Maerl is extracted in large amounts for use in animal food additives, water filtration systems, etc, but mostly to replace lime as an agricultural soil conditioner. It is occasionally used for miscellaneous other purposes such as hardcore for filling roads, and surfacing garden paths. Maerl can also be used for soil improvement in horticulture. Maerl extraction forms a major part of the French seaweed industry, both in terms of tonnage and value of harvest (Briand, 1991). There are conflicting reports on the benefits of maerl use as opposed to the use of dolomite or calcium carbonate limestone (Blunden et al., 1997). As a result of the commercial interest in maerl beds, most research work has been based on the three main areas of commercial exploitation, namely Brittany, Cornwall and the west of Ireland.

In addition to the obvious direct effects on maerl of harvesting, other direct and indirect effects on maerl beds have also been noted. Damage to the surface of the beds is caused by heavy demersal fishing gear. Permanent moorings for pleasure boats can have similar, more localized, effects, due to the effects of mooring chains being dragged in circles on the maerl, particular at low tide. The changes in farming practices this century have resulted in increased turbidity in coastal waters both from silt loads and from nutrient run-off. However, there is very little evidence supporting claims that these factors are damaging to maerl beds.
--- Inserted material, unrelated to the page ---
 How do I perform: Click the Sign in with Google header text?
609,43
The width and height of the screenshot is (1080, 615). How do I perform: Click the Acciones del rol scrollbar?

There is little doubt that many human activities can and will result in damage to maerl biotopes but there is an urgent need for continued and rigorous scientific study to better link human activities and impacts on these biotopes, especially beyond localised areas, looking at communities and beds as a whole. In addition, in cases where an alternative resource can be found, e.g. using lime as a soil condition instead of maerl, use of the alternative material should be required, and justified by the real economic costs of large-scale habitat loss.

Several types of human impact on maerl beds are being studied by the BIOMAERL programme. Anthropogenically impacted maerl beds are paired with relatively pristine control grounds. The impacts are from the use of towed demersal fishing gears; culture of the edible mussel; eutrophication; and maerl extraction.